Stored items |
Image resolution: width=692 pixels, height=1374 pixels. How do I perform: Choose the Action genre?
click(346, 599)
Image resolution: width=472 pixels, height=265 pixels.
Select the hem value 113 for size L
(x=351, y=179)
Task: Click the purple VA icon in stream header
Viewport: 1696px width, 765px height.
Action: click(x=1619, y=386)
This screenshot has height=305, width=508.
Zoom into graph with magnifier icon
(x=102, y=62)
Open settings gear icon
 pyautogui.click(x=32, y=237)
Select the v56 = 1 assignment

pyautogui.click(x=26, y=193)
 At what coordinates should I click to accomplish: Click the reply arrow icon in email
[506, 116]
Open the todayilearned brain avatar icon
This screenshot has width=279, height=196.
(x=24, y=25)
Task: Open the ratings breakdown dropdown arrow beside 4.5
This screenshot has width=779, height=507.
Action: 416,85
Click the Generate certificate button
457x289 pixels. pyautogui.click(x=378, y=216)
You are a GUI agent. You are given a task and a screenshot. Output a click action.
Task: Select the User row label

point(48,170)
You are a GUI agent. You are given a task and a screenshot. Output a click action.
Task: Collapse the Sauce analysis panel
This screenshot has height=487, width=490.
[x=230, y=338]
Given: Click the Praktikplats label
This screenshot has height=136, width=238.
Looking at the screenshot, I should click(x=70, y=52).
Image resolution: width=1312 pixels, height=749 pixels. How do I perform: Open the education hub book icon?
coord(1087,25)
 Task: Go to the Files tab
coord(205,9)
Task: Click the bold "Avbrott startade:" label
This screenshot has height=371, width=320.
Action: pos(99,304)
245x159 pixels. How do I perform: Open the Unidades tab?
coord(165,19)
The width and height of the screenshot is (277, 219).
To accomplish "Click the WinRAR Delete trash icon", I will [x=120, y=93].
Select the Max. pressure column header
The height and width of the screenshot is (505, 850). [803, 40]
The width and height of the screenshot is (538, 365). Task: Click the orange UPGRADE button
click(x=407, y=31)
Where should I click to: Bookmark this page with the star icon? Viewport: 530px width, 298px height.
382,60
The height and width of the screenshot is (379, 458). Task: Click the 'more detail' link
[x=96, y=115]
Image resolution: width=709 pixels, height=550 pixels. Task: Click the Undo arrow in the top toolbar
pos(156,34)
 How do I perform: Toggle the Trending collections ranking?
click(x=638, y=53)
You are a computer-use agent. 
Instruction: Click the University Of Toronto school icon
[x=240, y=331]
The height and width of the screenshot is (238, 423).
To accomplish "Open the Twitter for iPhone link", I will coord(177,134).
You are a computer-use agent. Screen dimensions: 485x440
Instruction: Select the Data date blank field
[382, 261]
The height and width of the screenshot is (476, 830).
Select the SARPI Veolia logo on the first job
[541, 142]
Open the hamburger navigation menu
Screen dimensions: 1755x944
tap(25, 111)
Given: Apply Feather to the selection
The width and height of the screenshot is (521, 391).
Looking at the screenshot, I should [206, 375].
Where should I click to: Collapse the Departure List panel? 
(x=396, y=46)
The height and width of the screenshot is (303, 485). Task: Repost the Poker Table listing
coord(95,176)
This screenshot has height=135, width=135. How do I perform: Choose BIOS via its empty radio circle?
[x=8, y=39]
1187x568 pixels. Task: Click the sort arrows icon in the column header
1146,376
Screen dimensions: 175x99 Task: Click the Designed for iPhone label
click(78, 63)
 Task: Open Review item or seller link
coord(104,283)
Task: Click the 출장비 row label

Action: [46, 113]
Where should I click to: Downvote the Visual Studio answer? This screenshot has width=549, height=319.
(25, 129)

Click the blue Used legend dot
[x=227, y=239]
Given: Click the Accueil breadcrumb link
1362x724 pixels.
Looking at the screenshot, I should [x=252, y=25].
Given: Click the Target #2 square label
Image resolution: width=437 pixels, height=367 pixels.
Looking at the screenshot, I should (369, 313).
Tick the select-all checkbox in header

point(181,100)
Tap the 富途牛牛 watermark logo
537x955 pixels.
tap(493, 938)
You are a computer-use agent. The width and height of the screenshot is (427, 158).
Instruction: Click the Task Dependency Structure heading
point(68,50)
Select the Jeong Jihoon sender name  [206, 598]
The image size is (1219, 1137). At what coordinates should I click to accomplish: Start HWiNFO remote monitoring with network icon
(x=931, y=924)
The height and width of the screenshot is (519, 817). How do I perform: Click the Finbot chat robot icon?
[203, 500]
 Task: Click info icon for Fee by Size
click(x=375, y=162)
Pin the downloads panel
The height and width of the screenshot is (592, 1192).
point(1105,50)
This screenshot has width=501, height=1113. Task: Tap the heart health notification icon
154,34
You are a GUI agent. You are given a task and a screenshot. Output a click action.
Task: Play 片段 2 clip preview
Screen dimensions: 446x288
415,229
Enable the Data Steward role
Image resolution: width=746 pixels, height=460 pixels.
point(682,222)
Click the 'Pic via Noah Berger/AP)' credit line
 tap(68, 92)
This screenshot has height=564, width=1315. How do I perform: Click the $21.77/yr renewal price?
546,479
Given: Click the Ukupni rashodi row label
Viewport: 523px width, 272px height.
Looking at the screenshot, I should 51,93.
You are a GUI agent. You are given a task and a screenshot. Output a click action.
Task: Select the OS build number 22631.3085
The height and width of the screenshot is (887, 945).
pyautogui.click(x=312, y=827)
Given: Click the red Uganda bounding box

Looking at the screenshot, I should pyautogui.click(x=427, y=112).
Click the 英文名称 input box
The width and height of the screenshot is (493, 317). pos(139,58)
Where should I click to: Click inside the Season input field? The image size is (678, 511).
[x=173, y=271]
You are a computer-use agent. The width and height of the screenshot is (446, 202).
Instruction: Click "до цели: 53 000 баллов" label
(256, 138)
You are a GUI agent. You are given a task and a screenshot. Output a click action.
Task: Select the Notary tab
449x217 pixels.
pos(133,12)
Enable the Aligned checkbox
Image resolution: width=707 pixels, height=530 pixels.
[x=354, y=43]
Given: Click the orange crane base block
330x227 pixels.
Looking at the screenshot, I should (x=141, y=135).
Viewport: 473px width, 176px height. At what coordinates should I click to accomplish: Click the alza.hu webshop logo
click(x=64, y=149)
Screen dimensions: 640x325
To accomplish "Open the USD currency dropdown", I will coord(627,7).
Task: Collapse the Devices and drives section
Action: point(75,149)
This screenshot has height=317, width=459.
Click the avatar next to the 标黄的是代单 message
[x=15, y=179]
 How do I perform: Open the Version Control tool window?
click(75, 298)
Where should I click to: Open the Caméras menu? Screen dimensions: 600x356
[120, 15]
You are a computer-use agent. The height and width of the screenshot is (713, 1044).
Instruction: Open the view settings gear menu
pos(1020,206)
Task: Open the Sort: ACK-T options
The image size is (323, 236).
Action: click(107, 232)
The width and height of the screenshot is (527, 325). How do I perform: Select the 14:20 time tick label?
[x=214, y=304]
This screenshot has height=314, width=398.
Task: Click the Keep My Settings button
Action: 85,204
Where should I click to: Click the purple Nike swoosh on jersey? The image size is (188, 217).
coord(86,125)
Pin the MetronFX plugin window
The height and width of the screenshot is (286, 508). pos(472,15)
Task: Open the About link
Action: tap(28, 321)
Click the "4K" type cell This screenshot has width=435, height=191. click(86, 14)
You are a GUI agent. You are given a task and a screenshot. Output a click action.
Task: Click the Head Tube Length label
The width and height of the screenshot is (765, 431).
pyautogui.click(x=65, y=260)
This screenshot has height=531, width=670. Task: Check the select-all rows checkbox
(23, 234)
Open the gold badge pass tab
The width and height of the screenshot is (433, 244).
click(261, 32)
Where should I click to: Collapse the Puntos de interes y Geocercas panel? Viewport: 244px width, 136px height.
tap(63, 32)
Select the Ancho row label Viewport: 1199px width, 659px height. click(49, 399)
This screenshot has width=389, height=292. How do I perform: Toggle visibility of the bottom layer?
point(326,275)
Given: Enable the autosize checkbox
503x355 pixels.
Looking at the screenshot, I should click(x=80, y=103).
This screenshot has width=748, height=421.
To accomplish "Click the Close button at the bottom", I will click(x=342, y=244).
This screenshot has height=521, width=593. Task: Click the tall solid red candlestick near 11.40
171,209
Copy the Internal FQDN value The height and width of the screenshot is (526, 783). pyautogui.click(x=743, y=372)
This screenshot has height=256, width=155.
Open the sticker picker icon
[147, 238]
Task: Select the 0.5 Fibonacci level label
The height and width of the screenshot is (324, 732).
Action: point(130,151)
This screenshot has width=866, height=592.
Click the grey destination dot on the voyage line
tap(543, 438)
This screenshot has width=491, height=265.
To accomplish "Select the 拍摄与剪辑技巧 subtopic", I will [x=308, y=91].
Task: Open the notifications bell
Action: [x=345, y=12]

EXERCISE OBJECTIVE |
Retype exactly the lines of the data above that fall between the line with "Task: Select the User row label" and the line with "Given: Click the Praktikplats label", inclusive, and add nothing.

RESULT |
Task: Select the User row label

point(48,170)
You are a GUI agent. You are given a task and a screenshot. Output a click action.
Task: Collapse the Sauce analysis panel
This screenshot has height=487, width=490.
[x=230, y=338]
Given: Click the Praktikplats label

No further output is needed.